Je suis installé dans l’Hérault, à Nizas, un petit village à côté de Pézenas, au coeur du vignoble des Côteaux du Languedoc. Je me suis installé comme professionnel il y a 10 ans, je gravite dans le monde des Fields depuis le tout début des années 2000.
– Comment es-tu devenu dresseur professionnel ?

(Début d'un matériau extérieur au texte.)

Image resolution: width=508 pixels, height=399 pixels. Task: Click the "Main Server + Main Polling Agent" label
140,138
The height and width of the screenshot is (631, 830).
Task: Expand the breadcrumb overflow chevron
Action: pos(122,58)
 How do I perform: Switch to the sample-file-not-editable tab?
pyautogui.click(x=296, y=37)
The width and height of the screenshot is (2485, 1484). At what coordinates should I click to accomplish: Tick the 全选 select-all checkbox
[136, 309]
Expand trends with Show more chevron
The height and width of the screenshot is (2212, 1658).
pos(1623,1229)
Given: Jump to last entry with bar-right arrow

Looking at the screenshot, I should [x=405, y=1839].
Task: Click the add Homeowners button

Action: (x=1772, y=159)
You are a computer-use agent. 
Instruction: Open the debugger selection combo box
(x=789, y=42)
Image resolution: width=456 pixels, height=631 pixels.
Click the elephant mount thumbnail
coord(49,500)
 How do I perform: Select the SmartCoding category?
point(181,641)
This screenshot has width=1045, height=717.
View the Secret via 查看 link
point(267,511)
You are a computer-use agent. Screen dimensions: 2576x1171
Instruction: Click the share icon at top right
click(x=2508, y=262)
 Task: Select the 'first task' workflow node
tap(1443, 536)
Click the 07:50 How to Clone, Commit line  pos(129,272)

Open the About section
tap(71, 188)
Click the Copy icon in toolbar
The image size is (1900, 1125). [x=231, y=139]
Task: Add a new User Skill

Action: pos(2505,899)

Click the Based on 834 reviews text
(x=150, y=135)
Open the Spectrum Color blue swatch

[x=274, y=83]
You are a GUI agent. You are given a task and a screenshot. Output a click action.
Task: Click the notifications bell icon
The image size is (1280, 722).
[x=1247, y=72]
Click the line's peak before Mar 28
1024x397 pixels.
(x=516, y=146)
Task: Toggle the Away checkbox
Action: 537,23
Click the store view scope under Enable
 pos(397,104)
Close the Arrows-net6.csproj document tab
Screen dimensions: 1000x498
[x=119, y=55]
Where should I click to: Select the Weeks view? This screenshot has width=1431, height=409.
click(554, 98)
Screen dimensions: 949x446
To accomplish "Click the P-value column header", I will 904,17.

Même si la chasse a toujours été une histoire de famille, j’ai plutôt été bercé par les broncas du stade Sauclières à l’époque du « Grand Béziers ». Nous avons toujours eu des chiens à la maison, braques français, pointer mais surtout des setters anglais. J’ai eu la chance d’avoir, par le plus grand des hasards, un setter Gordon qui a attiré mon attention très rapidement. Un chien particulièrement doué et très entreprenant, c’était Théo des Hauts du Barry.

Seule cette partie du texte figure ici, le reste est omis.